Most importantly, we must recognize Indigenous Peoples as rights-holders and leaders whose knowledge, governance systems, and practices are essential to advancing a more sustainable future.

Leaving with Hope

Despite the painful realities discussed throughout the Forum, I ultimately left UNPFII25 feeling hopeful.

Hopeful because I witnessed extraordinary resilience. Hopeful because Indigenous youth are rising as leaders. Hopeful because elders continue carrying wisdom across generations.
Hopeful because communities around the world are protecting lands, languages, cultures, and futures not only for themselves, but for all of humanity.
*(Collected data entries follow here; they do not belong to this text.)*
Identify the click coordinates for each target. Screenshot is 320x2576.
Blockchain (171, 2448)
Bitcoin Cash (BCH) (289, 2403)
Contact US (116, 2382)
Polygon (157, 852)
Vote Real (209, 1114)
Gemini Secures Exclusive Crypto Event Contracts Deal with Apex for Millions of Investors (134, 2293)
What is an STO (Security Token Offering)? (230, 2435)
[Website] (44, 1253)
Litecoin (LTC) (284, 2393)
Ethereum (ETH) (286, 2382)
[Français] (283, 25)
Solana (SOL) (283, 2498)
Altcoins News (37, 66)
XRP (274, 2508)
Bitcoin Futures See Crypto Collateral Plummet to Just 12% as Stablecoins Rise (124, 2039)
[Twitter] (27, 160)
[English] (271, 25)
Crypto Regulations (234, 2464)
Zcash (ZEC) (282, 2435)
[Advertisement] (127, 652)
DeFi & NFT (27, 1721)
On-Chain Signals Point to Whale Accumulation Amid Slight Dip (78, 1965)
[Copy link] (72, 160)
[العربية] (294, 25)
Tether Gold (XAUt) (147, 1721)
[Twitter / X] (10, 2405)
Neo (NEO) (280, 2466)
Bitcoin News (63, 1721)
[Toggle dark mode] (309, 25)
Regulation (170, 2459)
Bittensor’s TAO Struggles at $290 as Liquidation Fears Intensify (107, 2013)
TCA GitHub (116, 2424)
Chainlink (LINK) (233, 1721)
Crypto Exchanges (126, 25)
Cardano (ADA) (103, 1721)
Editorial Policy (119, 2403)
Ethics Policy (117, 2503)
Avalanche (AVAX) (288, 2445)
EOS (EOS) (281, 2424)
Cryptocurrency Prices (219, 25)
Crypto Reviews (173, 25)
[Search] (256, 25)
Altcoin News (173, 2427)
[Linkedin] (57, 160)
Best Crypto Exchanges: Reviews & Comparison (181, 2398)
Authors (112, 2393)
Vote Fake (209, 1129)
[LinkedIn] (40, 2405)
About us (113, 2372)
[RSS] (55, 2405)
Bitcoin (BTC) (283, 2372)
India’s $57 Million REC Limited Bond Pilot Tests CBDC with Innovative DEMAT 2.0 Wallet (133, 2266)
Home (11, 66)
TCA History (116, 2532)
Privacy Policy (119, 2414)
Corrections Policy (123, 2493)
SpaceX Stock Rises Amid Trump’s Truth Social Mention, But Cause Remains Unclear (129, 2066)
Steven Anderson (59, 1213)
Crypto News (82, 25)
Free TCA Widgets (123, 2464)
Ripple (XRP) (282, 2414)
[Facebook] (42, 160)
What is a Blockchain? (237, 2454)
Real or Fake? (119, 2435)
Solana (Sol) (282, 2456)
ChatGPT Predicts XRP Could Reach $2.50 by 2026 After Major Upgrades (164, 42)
Indigenous leadership offers a vision of reciprocity, stewardship, interconnectedness, and long-term thinking that our world urgently needs. The lessons shared at UNPFII25 were not only meant for governments or institutions. They were invitations for all of us to reconsider how we relate to one another, to the Earth, and to future generations.

I left the Forum inspired and with a deeper understanding that, despite the scale of today’s challenges, Indigenous communities are not only leading solutions in the present, but hold profound hope for our collective future.